でもその背景には、市民ニーズに沿った都市計画を的確に実現できたことにあると思われます。
例えば自転車を利用したいけど運河や川を通れず不便な利用者のために、自転車専用道路を引いてあげたり、緑に触れたいけど、居住スペースが狭く庭が置けないからこそ屋上を緑化したり、、と市としてニーズに応えるし、市民もそれを利用する、そうした循環がうまくできているのが今のコペンハーゲンを素敵な街にした所以に思います。

自転車専用道路も
緑に囲まれた建物も

今後の展望としても、コペンハーゲンはさらに素敵なまちになることも感じられました。
コペンハーゲンは海抜が低く、気候変動の影響による水害のリスクもある街であり、こうした水面都市になるアイデアすら考えられているようです。

水害が問題なら、水に浮いてしまおうというアイデア

現状のまちの状況に甘んじず、状況に沿ってさらに良いまちを目指していくこの心構えこそ、世界で見ても住みたい街になる所以なんだなと強く感じました。

今回の展示きっかけに、行く前まで興味のなかった建築についてもっと知りたくなったためいくつか気になる本をピックアップします。

  1. 北欧のパブリックスペース: 街のアクティビティを豊かにするデザイン

2.北欧のスマートシティ: テクノロジーを活用したウェルビーイングな都市づくり


全体を通して

デンマークのミュージアムに共通して気付いたのは、展示内容の本筋以外でもこだわりがすごいこと。例えばグリーンランドにおけるルビーなど希少鉱石の採掘に関する展示では、この写真のようにただの石ではなく、グリーンランドの環境を感じさせるような木などの装飾までこだわられていました。

グリーンランドで採掘された石

そのほかにも、Danish Acrhtecture Centerではコペンハーゲンの街を感じさせるポスターや飾りがあり、その中で展示を見ることで、さも街を歩きながら展示を見ているような感じがしました。

- 提供データ:
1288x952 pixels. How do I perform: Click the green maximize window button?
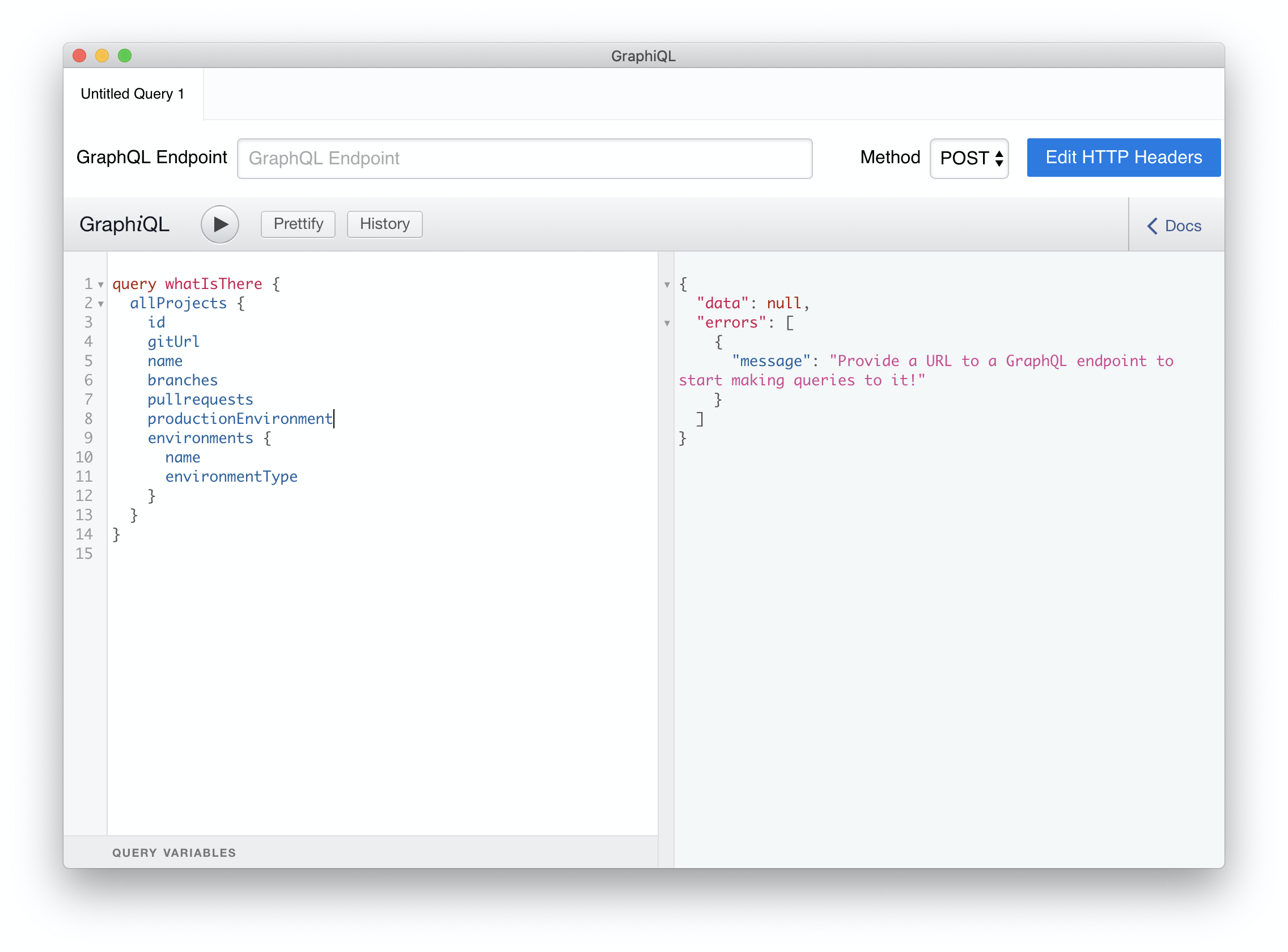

- 実施する課題:
1: 抜粋本文について、次の問いに答えてください。
(a) コペンハーゲンが水害のリスクを抱える街であることについて、本文はどのような点を挙げていますか。
(b) 居住スペースが狭く庭が置けない人々のために、何が行われたと書かれていますか。
(c) グリーンランドでの希少鉱石の採掘に関する展示では、石のほかにどのような装飾にこだわっていましたか。
2: 抜粋本文のうち、「現状のまちの状況に甘んじず、」と「飾までこだわられていました。」の間の部分を、両端の語句も含めてそのまま書き写してください。

- 記述による回答:
1:
(a) 海抜が低いことと、気候変動の影響です。
(b) 屋上の緑化です。
(c) グリーンランドの環境を感じさせるような、木などの装飾です。

2:
現状のまちの状況に甘んじず、状況に沿ってさらに良いまちを目指していくこの心構えこそ、世界で見ても住みたい街になる所以なんだなと強く感じました。

今回の展示きっかけに、行く前まで興味のなかった建築についてもっと知りたくなったためいくつか気になる本をピックアップします。

  1. 北欧のパブリックスペース: 街のアクティビティを豊かにするデザイン

2.北欧のスマートシティ: テクノロジーを活用したウェルビーイングな都市づくり


全体を通して

デンマークのミュージアムに共通して気付いたのは、展示内容の本筋以外でもこだわりがすごいこと。例えばグリーンランドにおけるルビーなど希少鉱石の採掘に関する展示では、この写真のようにただの石ではなく、グリーンランドの環境を感じさせるような木などの装飾までこだわられていました。